--- Action item ---
Starting at the first of the rows and ending at the line containing "checkbox-label: Write housekeeping", reproduce the lines with "Locate an element" swapped for "Pinpoint an element" throughout and everything else left unchanged.

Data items

::::::::

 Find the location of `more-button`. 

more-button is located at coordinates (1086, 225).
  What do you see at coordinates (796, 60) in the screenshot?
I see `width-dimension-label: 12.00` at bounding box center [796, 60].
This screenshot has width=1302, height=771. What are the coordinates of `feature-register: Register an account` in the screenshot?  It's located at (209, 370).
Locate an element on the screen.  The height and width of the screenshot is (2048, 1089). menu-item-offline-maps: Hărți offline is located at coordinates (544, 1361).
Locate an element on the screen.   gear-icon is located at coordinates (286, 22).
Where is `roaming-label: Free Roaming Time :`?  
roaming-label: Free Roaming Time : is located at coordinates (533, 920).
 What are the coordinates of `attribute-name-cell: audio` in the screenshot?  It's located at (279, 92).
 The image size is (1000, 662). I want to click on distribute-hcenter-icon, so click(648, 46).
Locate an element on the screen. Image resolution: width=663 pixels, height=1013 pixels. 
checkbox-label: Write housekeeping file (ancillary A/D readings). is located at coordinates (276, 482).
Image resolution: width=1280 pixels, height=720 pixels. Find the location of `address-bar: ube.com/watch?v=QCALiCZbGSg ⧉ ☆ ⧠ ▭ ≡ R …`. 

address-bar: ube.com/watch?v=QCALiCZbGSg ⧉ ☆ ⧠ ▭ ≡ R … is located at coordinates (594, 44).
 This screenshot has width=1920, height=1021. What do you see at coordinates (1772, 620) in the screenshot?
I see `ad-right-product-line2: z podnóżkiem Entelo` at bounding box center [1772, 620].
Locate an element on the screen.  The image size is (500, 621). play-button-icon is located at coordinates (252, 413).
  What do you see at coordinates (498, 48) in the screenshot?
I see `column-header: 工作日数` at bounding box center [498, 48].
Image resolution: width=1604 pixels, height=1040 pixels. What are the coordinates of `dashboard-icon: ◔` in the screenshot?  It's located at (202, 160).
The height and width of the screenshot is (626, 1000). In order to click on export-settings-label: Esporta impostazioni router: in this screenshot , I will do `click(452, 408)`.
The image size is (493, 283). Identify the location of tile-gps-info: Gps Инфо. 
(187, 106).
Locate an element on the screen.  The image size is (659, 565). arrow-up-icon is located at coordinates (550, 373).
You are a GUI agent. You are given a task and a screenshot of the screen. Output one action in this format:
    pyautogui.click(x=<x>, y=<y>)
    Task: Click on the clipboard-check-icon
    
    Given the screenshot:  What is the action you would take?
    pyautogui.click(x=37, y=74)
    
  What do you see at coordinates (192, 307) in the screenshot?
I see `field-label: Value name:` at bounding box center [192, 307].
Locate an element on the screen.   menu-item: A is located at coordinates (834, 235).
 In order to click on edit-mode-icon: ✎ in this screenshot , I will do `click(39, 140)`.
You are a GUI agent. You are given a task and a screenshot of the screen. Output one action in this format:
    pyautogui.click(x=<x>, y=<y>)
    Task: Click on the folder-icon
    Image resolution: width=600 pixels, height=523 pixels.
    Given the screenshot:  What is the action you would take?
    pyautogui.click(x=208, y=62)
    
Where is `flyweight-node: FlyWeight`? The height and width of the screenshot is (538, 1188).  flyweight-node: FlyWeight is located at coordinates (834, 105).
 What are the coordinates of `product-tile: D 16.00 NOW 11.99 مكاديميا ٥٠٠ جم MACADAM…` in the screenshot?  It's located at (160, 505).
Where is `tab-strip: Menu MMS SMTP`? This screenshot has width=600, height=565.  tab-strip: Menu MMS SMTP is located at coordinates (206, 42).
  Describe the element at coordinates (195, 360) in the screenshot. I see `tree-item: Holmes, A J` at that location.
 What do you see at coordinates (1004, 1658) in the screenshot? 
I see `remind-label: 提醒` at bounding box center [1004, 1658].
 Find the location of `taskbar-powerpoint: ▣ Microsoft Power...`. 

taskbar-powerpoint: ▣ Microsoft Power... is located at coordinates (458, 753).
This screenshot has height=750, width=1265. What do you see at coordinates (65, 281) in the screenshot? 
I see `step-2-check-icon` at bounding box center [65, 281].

::::::::

--- Answer section ---
 Find the location of `more-button`. 

more-button is located at coordinates (1086, 225).
  What do you see at coordinates (796, 60) in the screenshot?
I see `width-dimension-label: 12.00` at bounding box center [796, 60].
This screenshot has width=1302, height=771. What are the coordinates of `feature-register: Register an account` in the screenshot?  It's located at (209, 370).
Pinpoint an element on the screen.  The height and width of the screenshot is (2048, 1089). menu-item-offline-maps: Hărți offline is located at coordinates (544, 1361).
Pinpoint an element on the screen.   gear-icon is located at coordinates (286, 22).
Where is `roaming-label: Free Roaming Time :`?  
roaming-label: Free Roaming Time : is located at coordinates (533, 920).
 What are the coordinates of `attribute-name-cell: audio` in the screenshot?  It's located at (279, 92).
 The image size is (1000, 662). I want to click on distribute-hcenter-icon, so click(648, 46).
Pinpoint an element on the screen. Image resolution: width=663 pixels, height=1013 pixels. 
checkbox-label: Write housekeeping file (ancillary A/D readings). is located at coordinates (276, 482).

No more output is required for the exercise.